Tom first worked in Canberra as a law and economics graduate in the Department of Finance and most recently led the adoption of digital communications at the Australian Communications and Media Authority and has just completed a digital adviser role to the Department of Communications. He has been involved in a number of web start-ups and has a strong interest in public policy and how government can use digital media to build better outcomes for stakeholders and citizens.

Tom will work with former Crikey editor Jason Whittaker to provide a high-quality daily editorial offering about the issues relevant to senior public servants.

“Australia has a world-class public sector advising and implementing policy and programs in a complex and challenging political, media and stakeholder world,” Tom said. “Yet strangely there is not a place where our public sector leaders can share their work, experiences and learning among fellow public leaders so they can deliver better communities for all Australians.

The Mandarin will be a place for agency heads and executives and those interested in their work to engage and collaborate around the development of policies, programs, projects and regulatory solutions, in this demanding and often contentious period of rapid change.

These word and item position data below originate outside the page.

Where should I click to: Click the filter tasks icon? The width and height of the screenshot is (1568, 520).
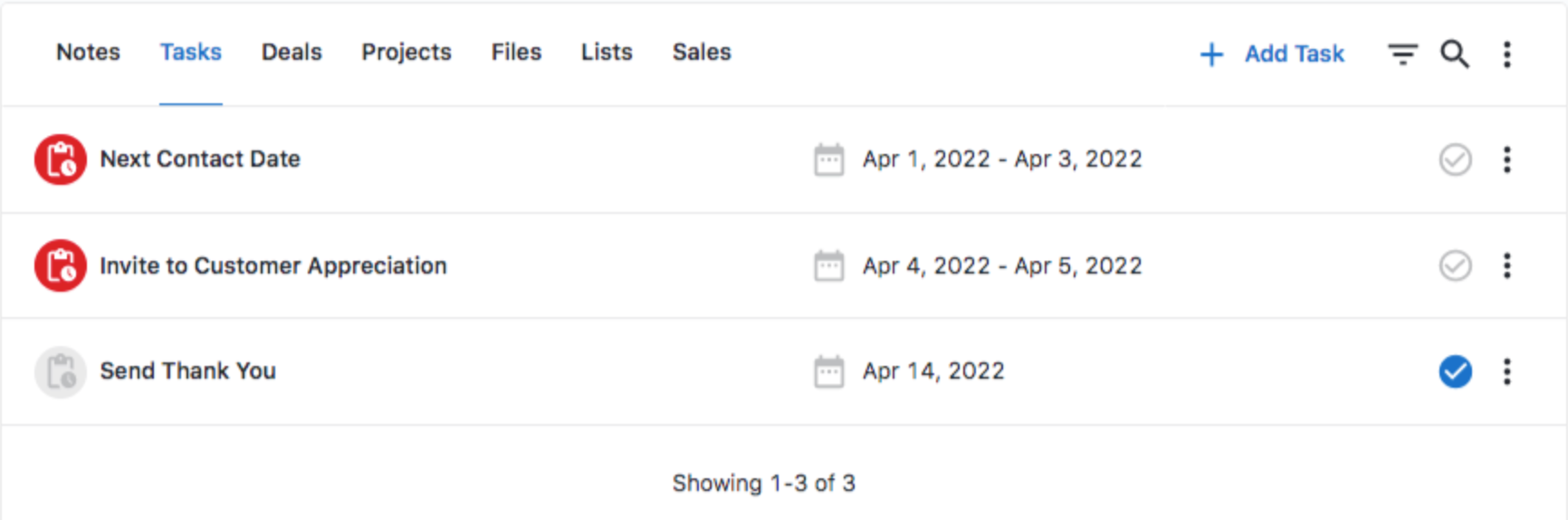tap(1402, 54)
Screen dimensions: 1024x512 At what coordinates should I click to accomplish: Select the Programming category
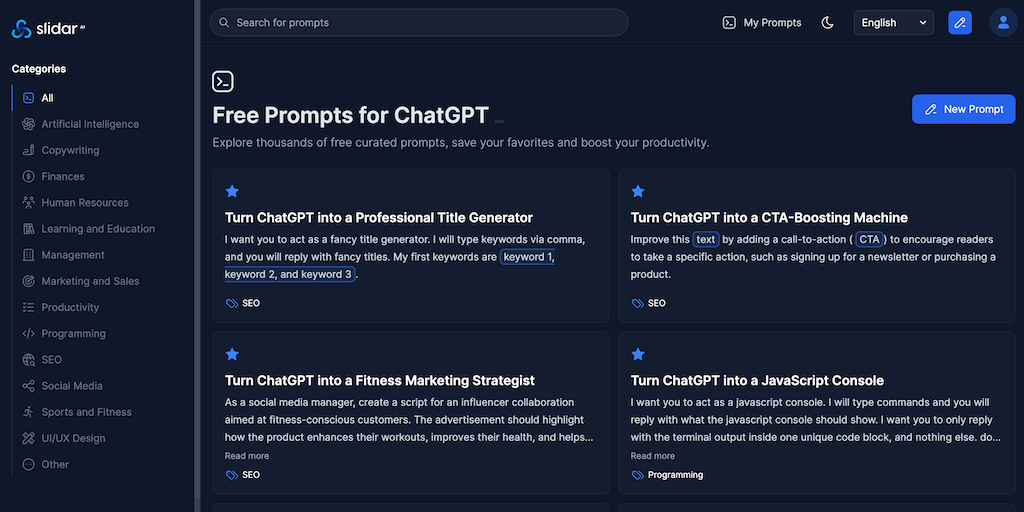(73, 333)
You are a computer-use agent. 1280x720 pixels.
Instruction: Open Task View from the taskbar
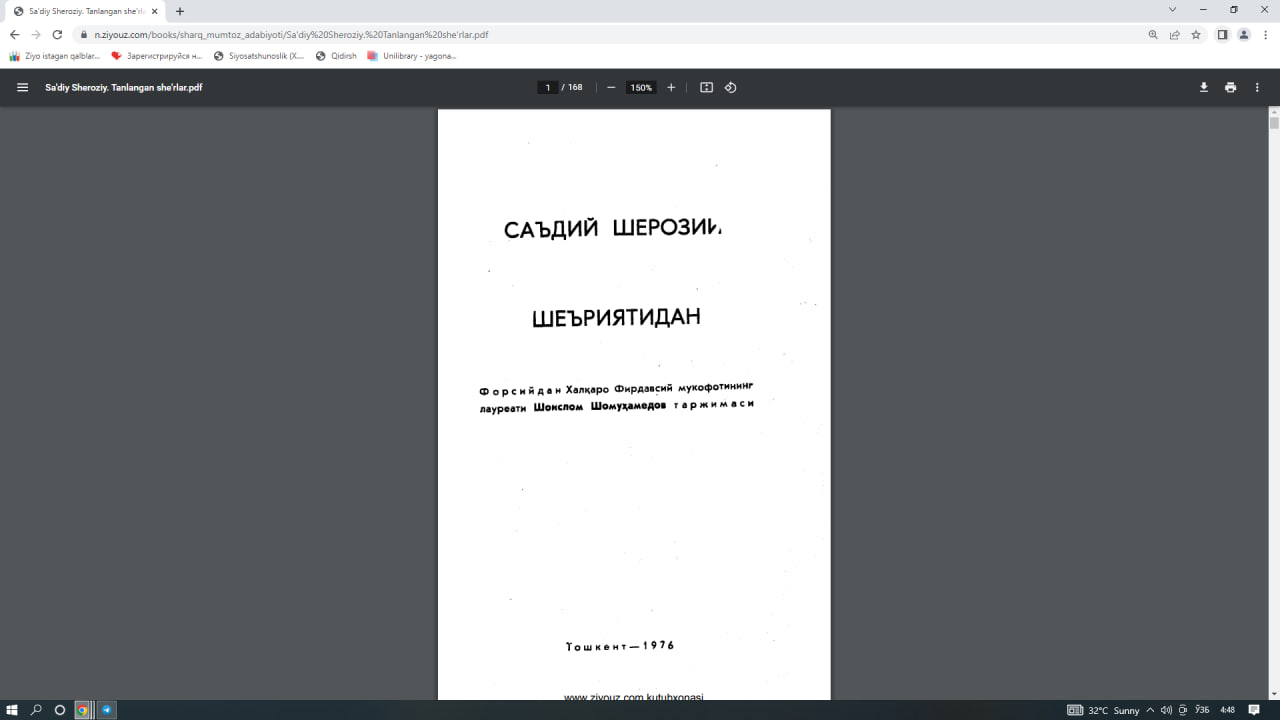pyautogui.click(x=59, y=710)
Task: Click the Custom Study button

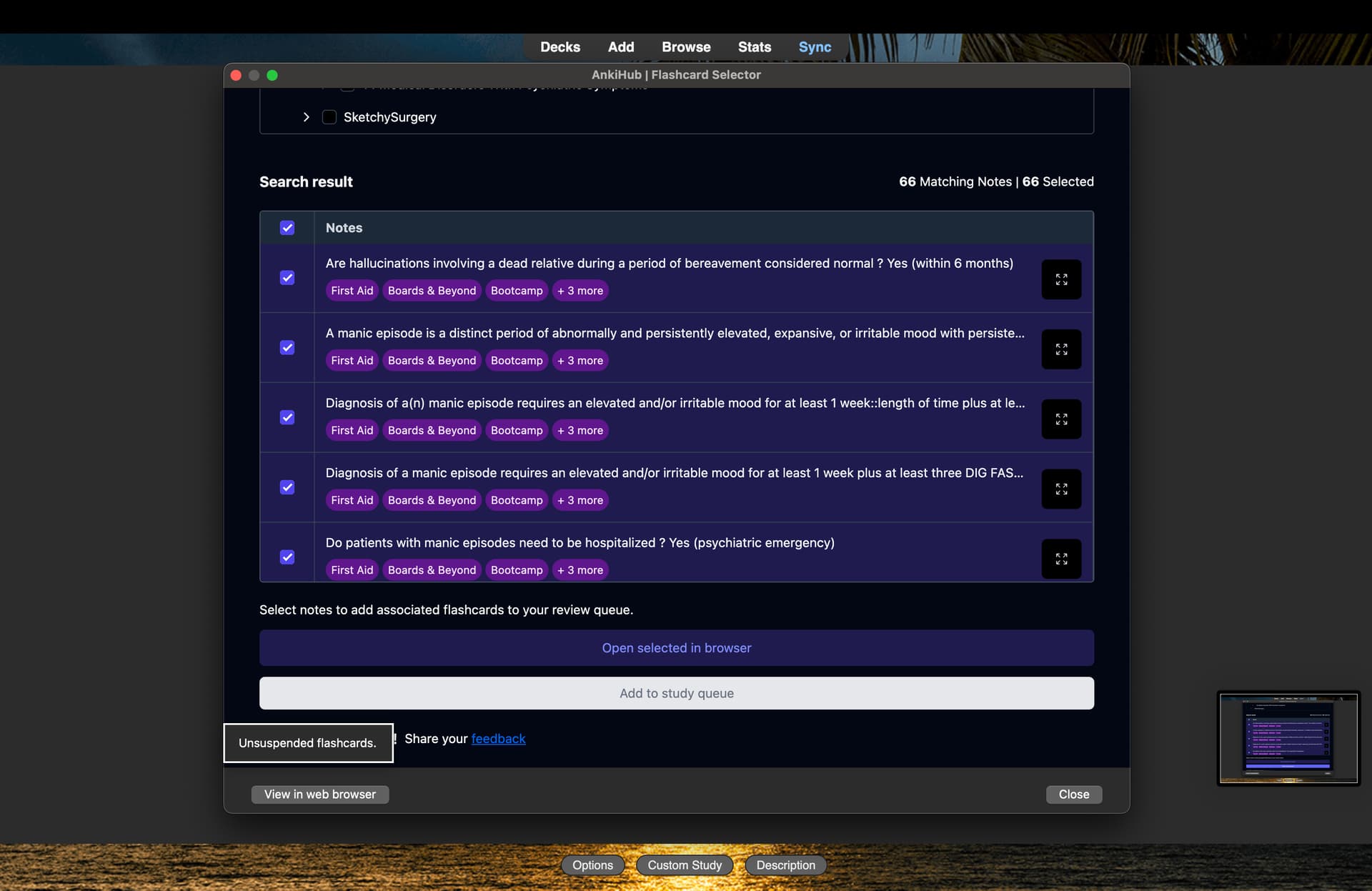Action: 684,865
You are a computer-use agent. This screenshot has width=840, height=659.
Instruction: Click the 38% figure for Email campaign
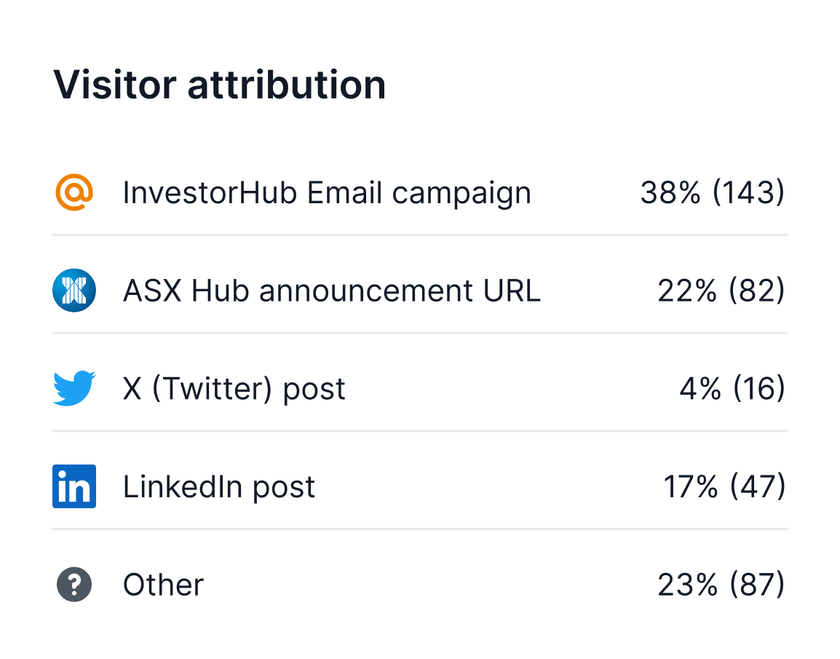coord(670,192)
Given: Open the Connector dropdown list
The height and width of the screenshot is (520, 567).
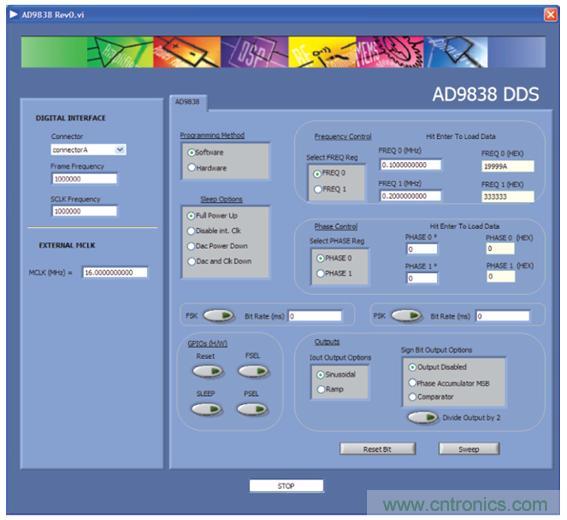Looking at the screenshot, I should [120, 149].
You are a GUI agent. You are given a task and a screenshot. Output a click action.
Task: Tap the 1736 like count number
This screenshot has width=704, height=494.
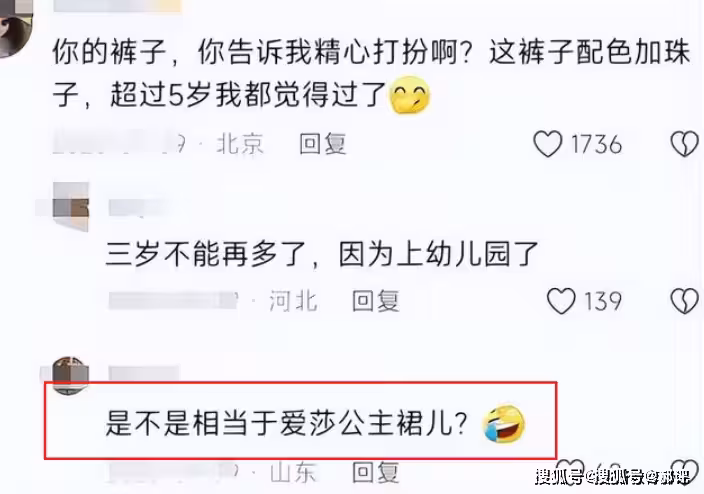pyautogui.click(x=596, y=144)
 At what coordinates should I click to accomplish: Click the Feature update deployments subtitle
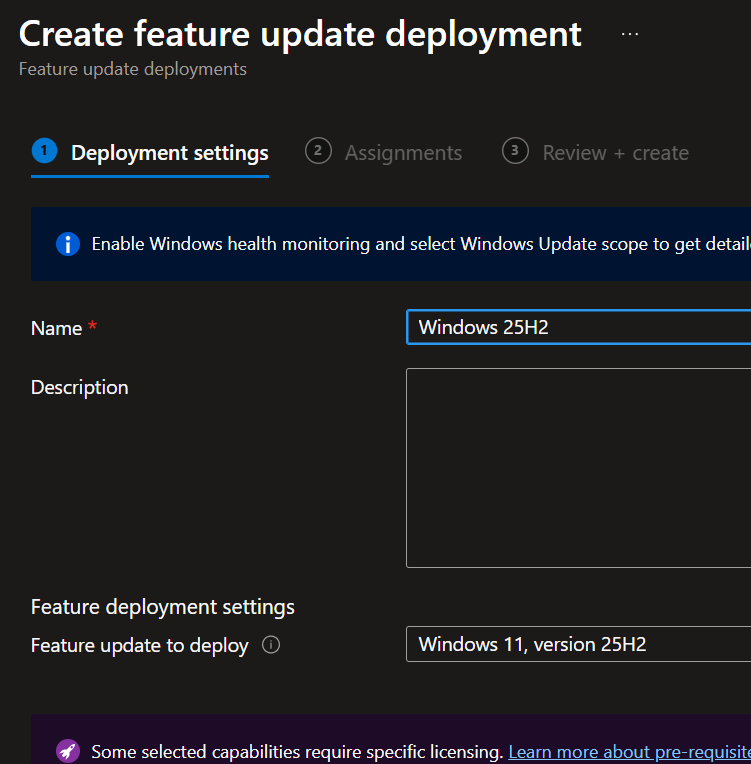point(133,69)
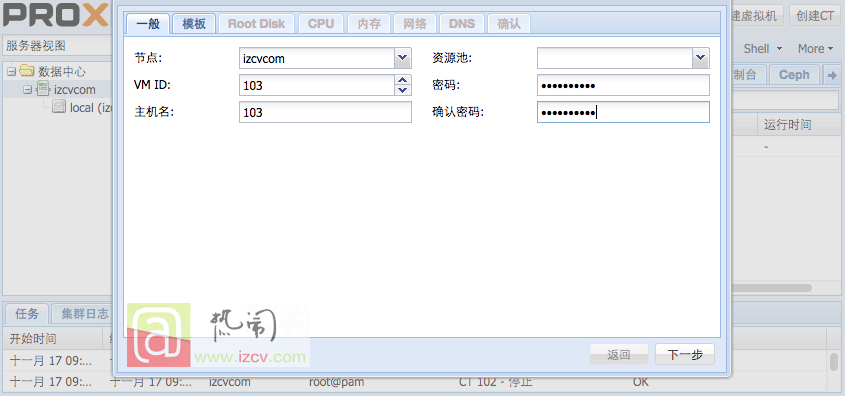Collapse the datacenter tree node

pos(12,71)
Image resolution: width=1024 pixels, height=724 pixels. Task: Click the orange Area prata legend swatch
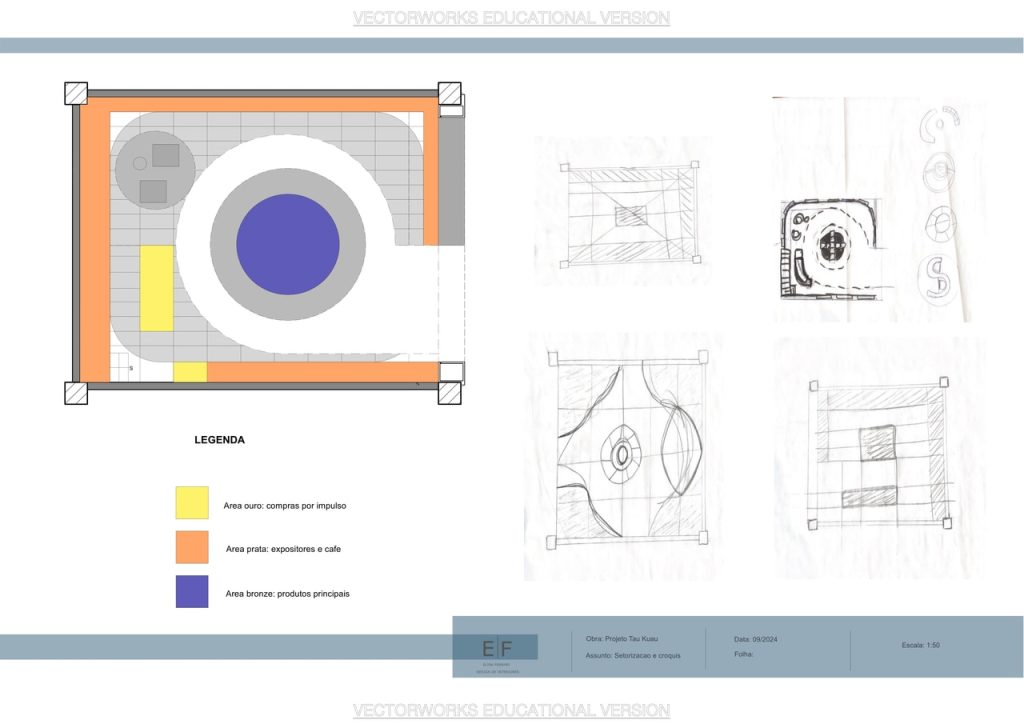click(x=192, y=547)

“There are many common issues public servants are working on, be they economic transformation and regional development, alcohol and violence, literacy and numeracy, obesity, digitalisation and cybersecurity, ageing and youth unemployment. We want The Mandarin to be a venue where programs and initiatives can be discussed and analysed in a thoughtful and considered way.

“There are also tremendous opportunities from the rising middle class of Asia and the digital era. The Mandarin will showcase the best projects for helping our cities and regions benefit from these profound changes.

“Leading Australia’s public agencies in a complex, fast-moving and demanding world requires intelligence and judgement, agility and resilience. Agency heads need to engage stakeholders and staff and we want The Mandarin to be a place where senior bureaucrats can share their vision and road maps for change.”

The Mandarin will also be of great interest for the many businesses and community organisations that want to gain insight into public policy making and program delivery. We hope this will better engage government with business and promote stronger collaboration and partnerships to build better communities.

Just as the scholarly officials of China, the Mandarins, successfully adapted their role over 13 centuries, the role of the modern Mandarin has changed significantly since the term was first used to refer to the powerful bureaucrats who ruled Canberra in the post-war period.